* [SOURCE RECORDS]
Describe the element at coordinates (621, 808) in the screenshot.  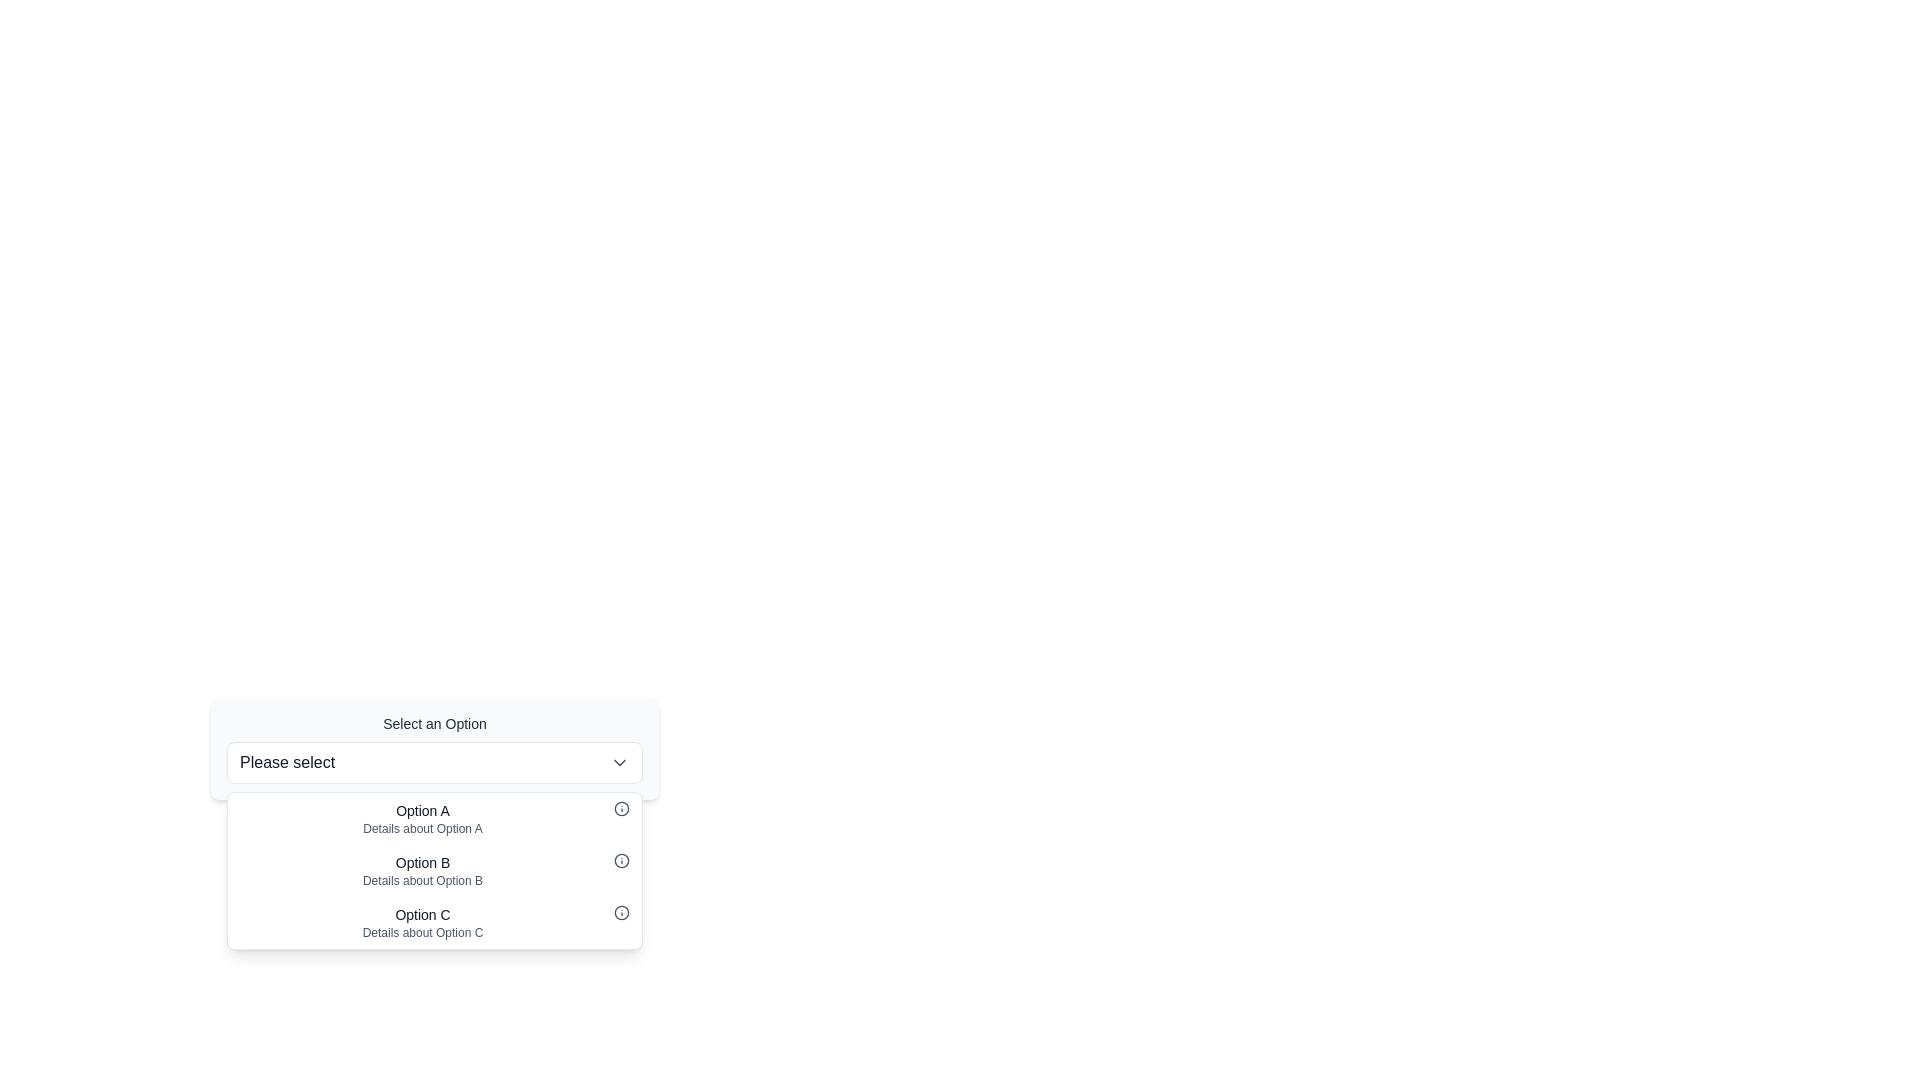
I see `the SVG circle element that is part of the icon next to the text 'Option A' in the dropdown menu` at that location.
---
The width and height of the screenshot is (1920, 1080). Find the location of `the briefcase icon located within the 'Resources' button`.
--
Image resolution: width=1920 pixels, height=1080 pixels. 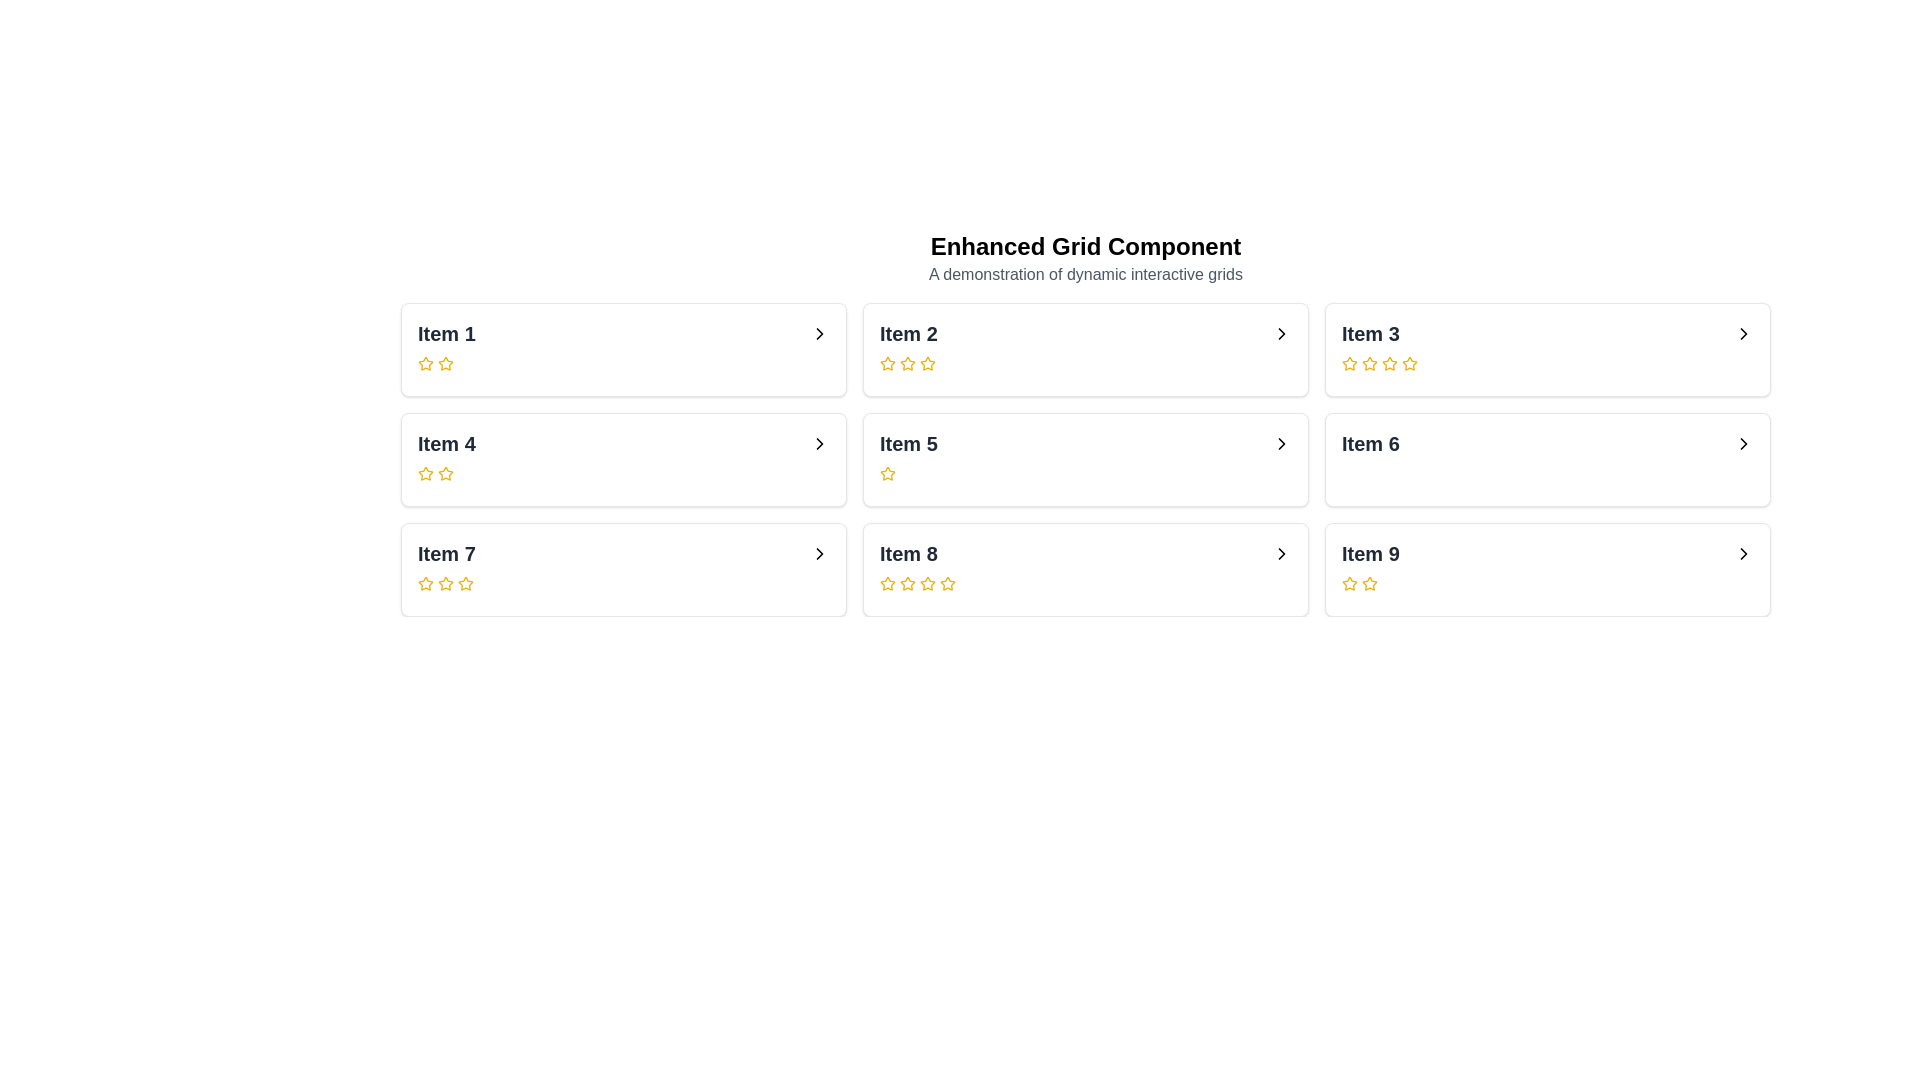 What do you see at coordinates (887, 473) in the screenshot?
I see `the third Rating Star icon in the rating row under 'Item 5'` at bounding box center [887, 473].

* [TASK INSTRUCTIONS] Duplicate the records starting at the line containing "Describe the element" and ending at the line containing "at that location.", leaving the pictures out.

* [RESULT BELOW]
Describe the element at coordinates (621, 808) in the screenshot.  
I see `the SVG circle element that is part of the icon next to the text 'Option A' in the dropdown menu` at that location.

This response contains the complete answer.